You can't go on Twitter without being twitted by twits!

#92 ::: Erik Nelson ::: (view all by) ::: October 01, 2008, 04:35 PM:

If you crossed a troll with a tout, you'd have a trout.

#93 ::: Erik Nelson ::: (view all by) ::: October 01, 2008, 04:35 PM:

If you crossed a troll with a tout, you'd have a trout.

#94 ::: Nancy C. Mittens ::: (view all by) ::: October 01, 2008, 04:44 PM:

Trollrolling, kind of like rickrolling?

If the Wikipedia article is accurate, it even encapsulates the "send-people-over-here-to-do-this" sort of thing.

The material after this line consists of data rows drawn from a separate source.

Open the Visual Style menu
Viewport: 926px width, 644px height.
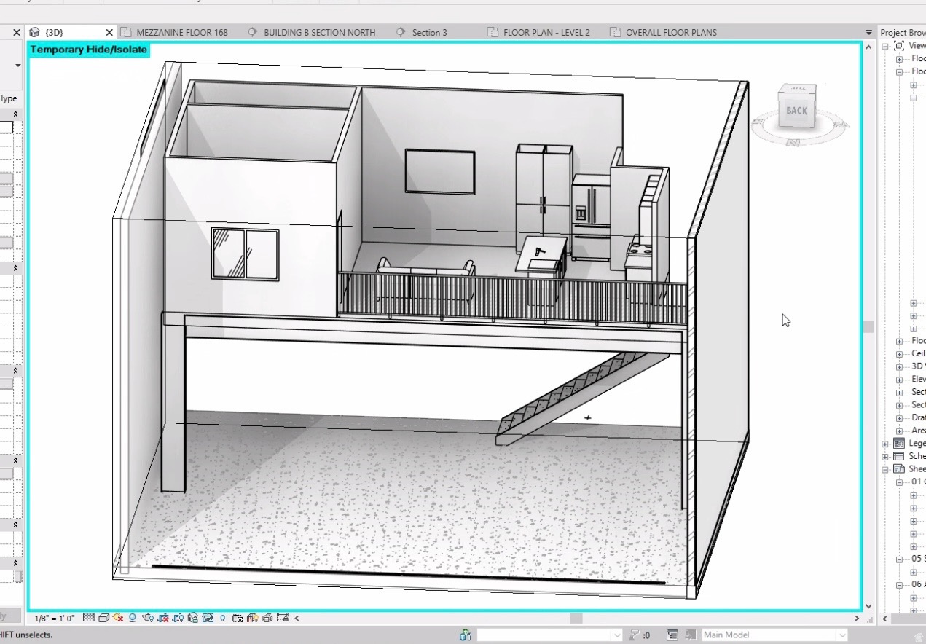click(103, 617)
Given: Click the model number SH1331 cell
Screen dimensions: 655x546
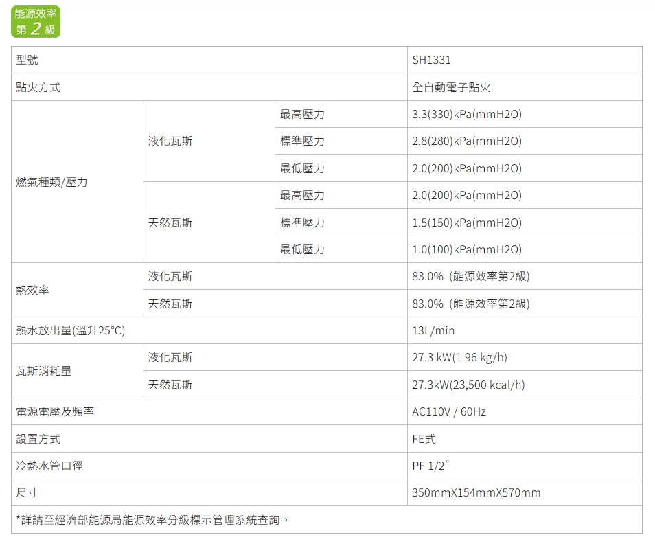Looking at the screenshot, I should point(431,60).
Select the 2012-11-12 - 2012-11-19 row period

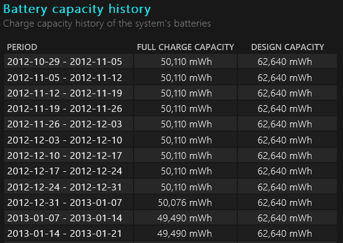point(69,93)
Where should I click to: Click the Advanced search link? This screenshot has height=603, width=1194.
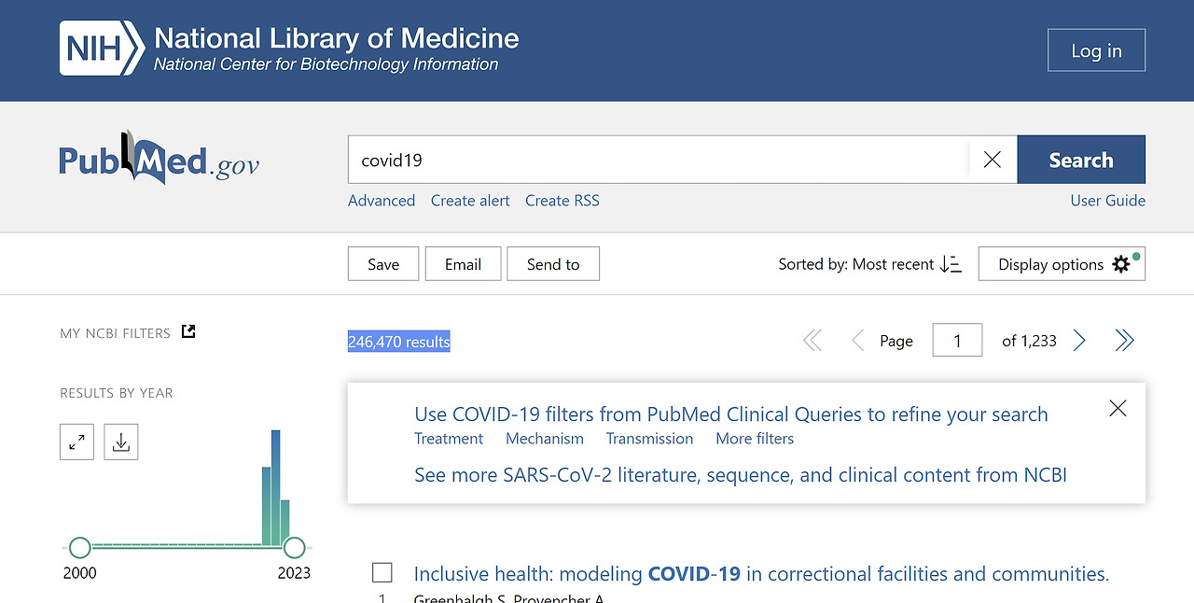pos(382,201)
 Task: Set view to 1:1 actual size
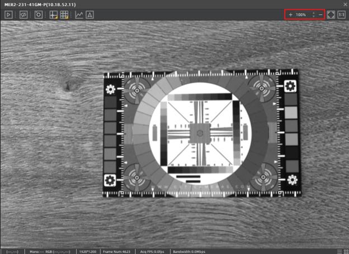(341, 14)
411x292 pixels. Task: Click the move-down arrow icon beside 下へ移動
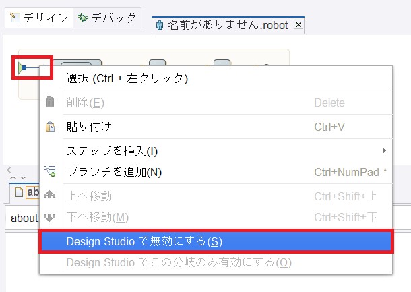point(50,217)
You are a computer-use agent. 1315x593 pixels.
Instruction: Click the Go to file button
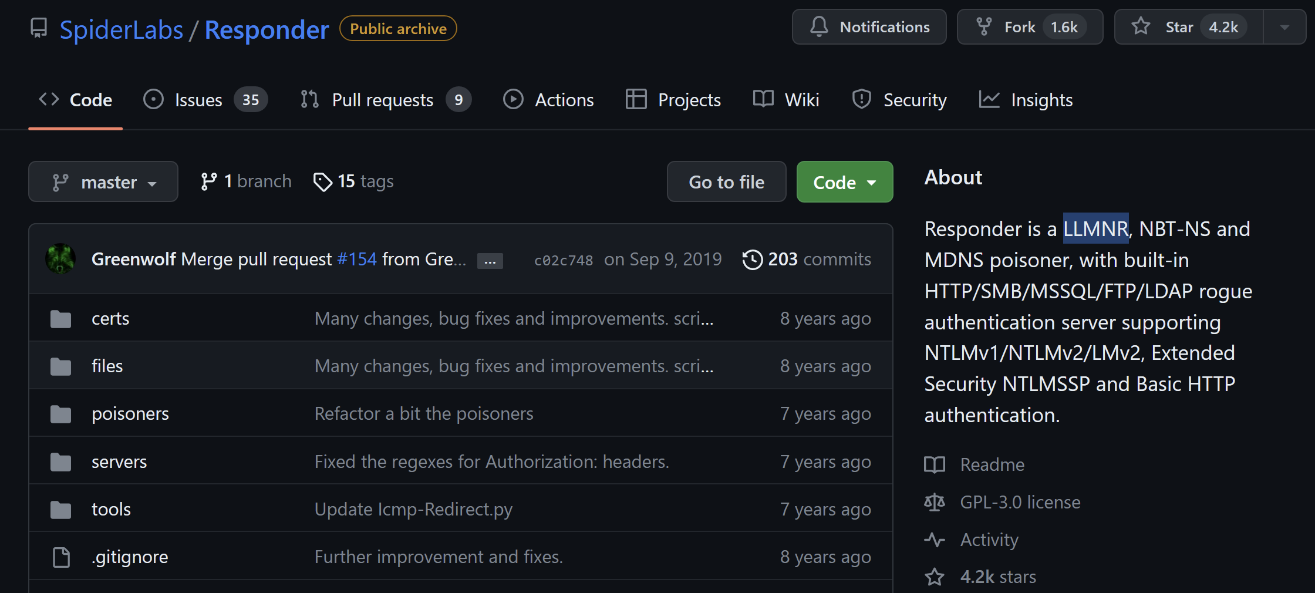(726, 182)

#95 ::: Lee ::: (view all by) ::: October 01, 2008, 05:45 PM:

Anticorum, #83: Seconded! Thirded!

#96 ::: A.R.Yngve ::: (view all by) ::: October 01, 2008, 06:20 PM:

I've noticed that some people are not "ideologically committed" to their racism. You know the kind: the inconsistent xenophobe.

They will spout racist remarks about large groups of people they don't know ... but are still able to make friends who are dark-skinned or simply "foreign"... and NOT think of these friends as part of the same vaguely defined "Others" they talk about in such sweeping terms.

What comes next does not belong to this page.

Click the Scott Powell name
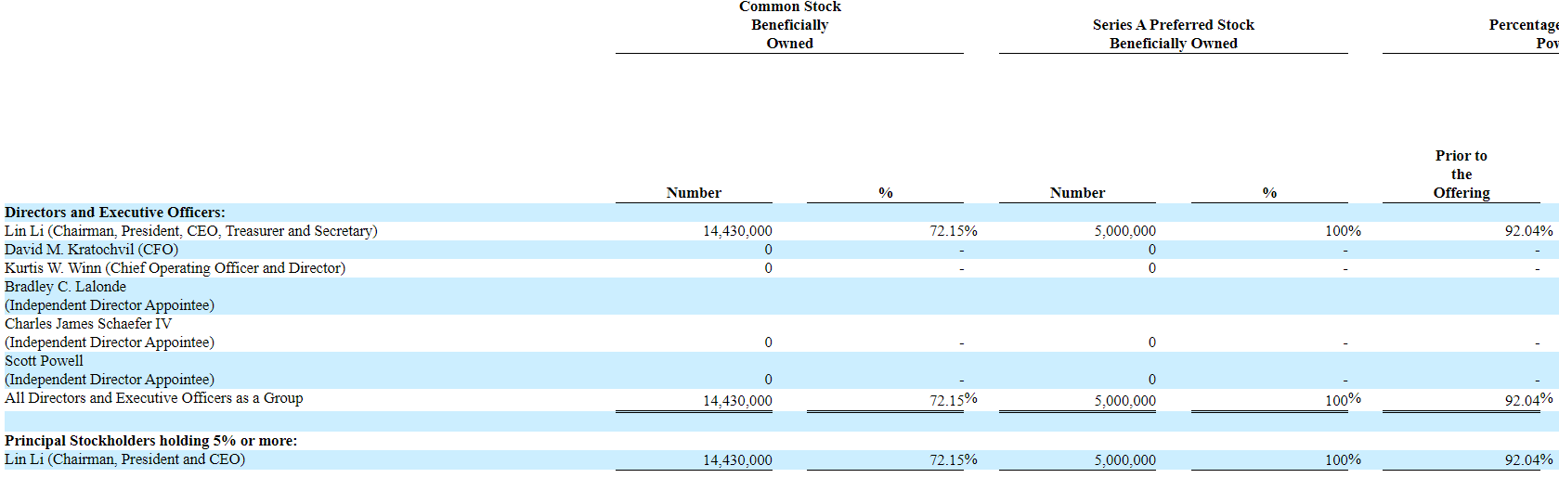pos(44,361)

So: Is there among this type a "Reverse Bradley Effect"? People who say they would never vote for a "black candidate"... but actually do so anyway, once they've mentally separated Barack Obama from the murky "Them" in their minds?
:-S

#97 ::: Kathryn Cramer ::: (view all by) ::: October 01, 2008, 07:54 PM:

Whatever happened to the verb to freep?

#98 ::: Sandy B. ::: (view all by) ::: October 02, 2008, 12:05 AM:

"Troll roll" is sort of... in reverse.

Pardon me while I think in public.

Rickrolling punishes the people who are rickrolled. "Look at this [thing of interest]!"
(Never gonna give you up... never gonna let you down...)

Trollrolling punishes the target. "Yell at this [thing of disdain]" and they do.

I was working on "Troll stampede" but it's not punchy enough. Trollcharge?

#99 ::: Marilee ::: (view all by) ::: October 02, 2008, 01:18 AM:

abi, #65, ah, sorry. The numbers in the URLs always make me think I shouldn't bother.

#100 ::: Shinydan Howells ::: (view all by) ::: October 02, 2008, 04:52 AM:

How about "ricktroll", lower case? Marries the two concepts neatly enough.

#101 ::: Pyre ::: (view all by) ::: October 02, 2008, 06:57 AM:

Eight years ago, four years ago, by this time of the campaign season there were bumper stickers on cars all over the place -- city streets, freeways, park'n'ride lots, parking lots. The "W" (or W/Cheney) Flag stickers were especially in-your-face. Right?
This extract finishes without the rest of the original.